Worauf Don Quixote antwortete: »Hohe Herrin, mein Unglück hat zwar einen Anfang genommen, wird aber niemals ein Ende finden. Ich habe Riesen besiegt und ihr Räuber und Missetäter zugeschickt; aber wo sollen sie sie finden, da sie verwandelt und in die häßlichste Bäuerin verkehrt ist, die man sich nur vorstellen kann?«
»Das weiß ich nicht«, sagte Sancho Pansa; »mir schien sie die schönste Kreatur von der Welt, wenigstens in der Leichtigkeit, und im Setzen gibt sie keinem Luftspringer etwas nach. Wahrhaftig, gnädige Herzogin, sie springt Euch von der Erde einen Esel hinauf, als wenn sie eine Katze wäre.«
»Habt Ihr sie verzaubert gesehen, Sancho?« fragte der Herzog.

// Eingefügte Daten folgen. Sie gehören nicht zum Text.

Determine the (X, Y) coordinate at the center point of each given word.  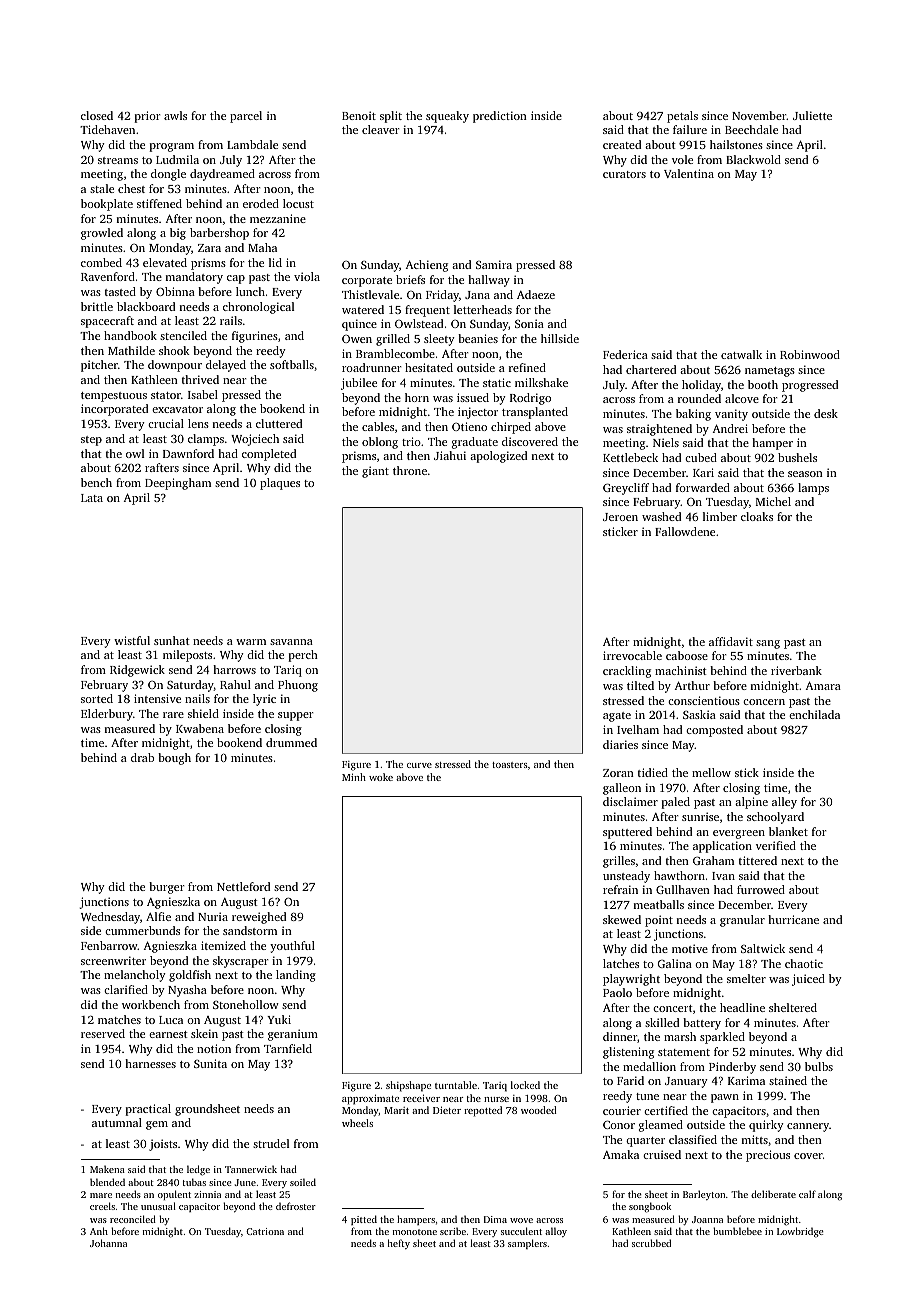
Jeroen (620, 517)
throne (410, 470)
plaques (280, 484)
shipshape (408, 1086)
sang (768, 644)
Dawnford (188, 453)
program (171, 147)
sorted (97, 698)
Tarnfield (288, 1048)
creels (102, 1206)
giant (375, 472)
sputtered (627, 833)
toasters (510, 765)
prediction (500, 117)
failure (690, 129)
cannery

»Und wie habe ich sie gesehen!« antwortete Sancho; »denn wer zum Teufel als ich war der erste, der auf die Geschichte mit ihrer Verzauberung verfiel? Sie ist so verzaubert wie mein Vater.«
Der Geistliche, der von Riesen, Missetätern und Verzauberungen reden hörte, fiel nun darauf, daß dieses wohl der Don Quixote von la Mancha sein müsse, dessen Historie der Herzog gewöhnlich las, weshalb er ihn schon oft getadelt und gesagt, daß es Torheit sei, dergleichen Torheiten zu lesen; und als er diese Meinung bestätigt fand, wandte er sich sehr zornig zum Herzoge und sagte: »Euer Exzellenz, mein gnädiger Herr, mag bedenken, daß Ihr Gott von dem Rechenschaft zu geben habt, was Ihr mit diesem armen Menschen vornehmt. Dieser Don Quixote oder Don Hansnarr, oder wie er sonst heißen mag, ist nach meiner Meinung wohl noch nicht ganz der Dummkopf, wie Euer Exzellenz haben will, daß er sein soll, da Ihr ihm Gelegenheiten an die Hand gebt, in seinen Narrheiten und einfältigen Streichen weiter zu gehen.« Er wandte sich hierauf zu Don Quixote und sagte: »Und Ihr, Mensch ohne Verstand, wer hat es Euch denn in den Kopf gesetzt, daß Ihr ein irrender Ritter seid und daß Ihr Riesen überwindet und Räuber gefangen nehmt? Geht in Gottes Namen nach Eurem Hause zurück und erzieht Eure Kinder, wenn Ihr welche habt, und verwaltet Eure Wirtschaft und schweift nicht so durch die Welt, indem Ihr Luftschlösser baut und allen, die Euch kennen und nicht kennen, etwas zum Lachen gebt. In welcher unglücklichen Stunde seid Ihr denn darauf gefallen, daß es irrende Ritter gibt oder gegeben hat? Wo gibt es denn Riesen in Spanien oder Räuber in der Mancha oder verzauberte Dulcineen oder all die übrigen Dummheiten, die von Euch erzählt werden?«
Don Quixote hörte den Worten dieses ehrwürdigen Mannes aufmerksam zu; und da er sah, daß er stillschwieg, erhob er sich, ohne den Respekt gegen das Herzogspaar zu bewahren, und sagte ergrimmt und mit erbostem Angesichte: – – Doch diese Antwort verdient ein eigenes Kapitel.